__Brief__
Format the stretch of data below, from the line containing "How do I perform: Click" through the line containing "click(x=78, y=316)", as a numbered list, skipping any blank lines. Leave the pictures out of your answer.

-- BEGIN Given entries --

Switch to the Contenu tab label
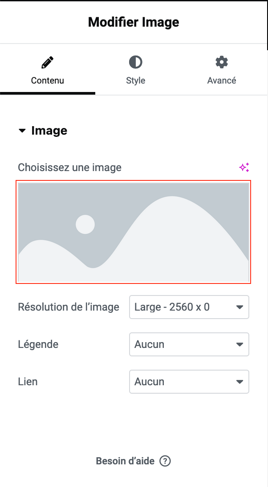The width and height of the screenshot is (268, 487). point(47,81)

-- END Given entries --
-- BEGIN Given entries --

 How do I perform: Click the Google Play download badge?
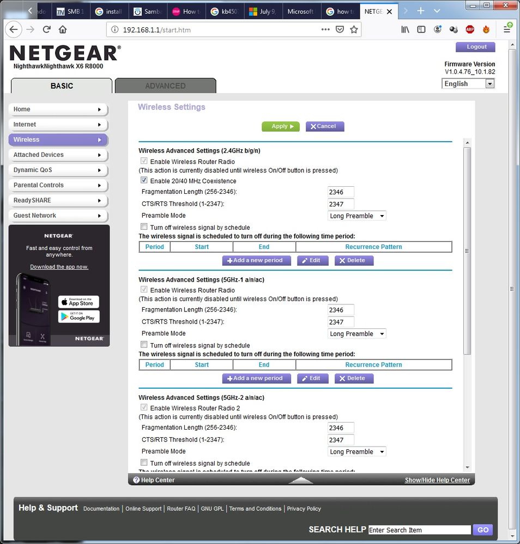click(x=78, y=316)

-- END Given entries --
-- BEGIN Given entries --

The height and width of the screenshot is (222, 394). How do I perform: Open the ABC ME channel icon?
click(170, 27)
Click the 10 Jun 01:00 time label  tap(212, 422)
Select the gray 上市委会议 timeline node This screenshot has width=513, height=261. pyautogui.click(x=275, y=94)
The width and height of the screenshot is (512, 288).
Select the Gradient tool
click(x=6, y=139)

-- END Given entries --

__Completed exercise__
1.  How do I perform: Click the Google Play download badge?
2. click(x=78, y=316)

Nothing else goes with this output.